И Котлама, и Савостьянов были, страстные читатели шахматной литературы, собирали ее всю жизнь. Их знаниям касательно шахматной истории можно было позавидовать. Да и сами они часть шахматной истории — многие годы они руководили в Париже «Кружком Потемкина», старейшим шахматным клубом французской столицы. Достаточно сказать, что они не отошли, несмотря на свой почтенный возраст от работы этого клуба. Именно они предложили мне играть за команду «Потемкина». Я стал играть в командных соревнованиях за этот клуб (чем страшно горжусь и по сегодняшний день!), и моя дружба с Яковом Борисовичем и Евгением Александровичем еще более окрепла.
Вспоминаю, словно это было вчера, как мы спешили, будто влюбленные, на встречу с друг другом в каком-нибудь уютном кафе, скажем, на Сен-Жермен-де-Пре, и за, как говорится, ненавязчивым ужином, болтали о том о сем, предавались воспоминаниям жизни, каким-то то шахматным, то литературным реминисценциям. О, эти незабываемые мгновения, эти парения человеческого духа! Я был счастлив и горд сидеть с этими людьми, с этими последними из могикан давно минувших дней. Я смотрел в их глаза, глаза, которые видели почти весь ушедший век. И как будто все прошлое проплывало перед моим мысленным взором. Казалось, на веранде этого кафе, где мы сидели, находились те люди, имена которых меня всегда волнуют — Жан-Поль Сартр, Альбер Камю —тот экзистенциализм, который они выражали и который так привлекал меня в молодые годы в «Чуме» и «Постороннем».
Петр Потемкин был шахматистом и поэтом, который уехал из России после Октября 1917 года. В 1926 году он организовал в Париже шахматный клуб, или, как тогда было принято говорить, кружок. Потемкин не был сильным шахматистом, но в шахматы он играл еще в России и даже, бывало, встречался с Алехиным. Потемкин был родом из известнейшей в России аристократической семьи. Его знаменитым предком был князь Потемкин, фаворит императрицы Екатерины Великой. Как и большинство людей его круга и происхождения, он не мог принять большевистскую революцию и покинул Родину.

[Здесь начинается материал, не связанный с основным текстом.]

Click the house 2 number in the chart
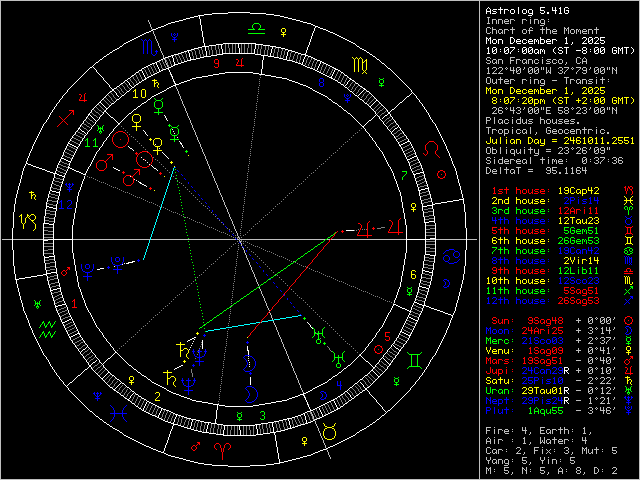The image size is (640, 480). point(159,395)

Потемкин, однако, не долго возглавлял свой кружок. И хотя имя его так и сохранилось за клубом, но на смену пришли другие люди, которые приняли на себя руководство русским шахматным кружком в Париже. И прежде всего, надо назвать имя Евгения Зноско-Боровского, замечательного деятеля русской культуры, выдающегося театрального и музыкального критика. К тому же он был весьма сильным шахматистом. Русские и артистические круги в Париже хорошо знали Зноско-Боровского. Одним из его самых близких друзей был гениальный композитор Сергей Прокофьев. Сергей Сергеевич, заядлый шахматист, позднее вспоминал в своих мемуарах, что еще мальчиком в России сражался в шахматы со Зноско-Боровским, который был старше его на несколько лет. Дружба эта продолжалась много лет и в парижской эмиграции.
Еще в молодости Зноско-Боровский играл с сильными шахматистами, встречался в одних турнирах с Чигориным и Алехиным. Его перу принадлежат многие шахматные книги. Возможно, сегодня они весьма устарели, но они были переведены на многие языки, и сегодня их можно найти в шахматных магазинах Парижа и Нью-Йорка. А если читать их на русском, то можно прежде всего увлечься не шахматами, а языком, тем самым русским языком, который так безвозвратно канул вместе с эпохой. В России имя этого замечательного человека, так же как имена других людей великой русской культуры, было вычеркнуто и забыто. Но если, например, имя Богатырчука было практически запрещено, то Зноско-Боровский использовался такими шахматными «писателями», как Котов и Юдович, чтобы чернить то, что они, набирая себе политические очки, называли буржуазной культурой. Декадент и отщепенец — вот как они называли Зноско-Боровского.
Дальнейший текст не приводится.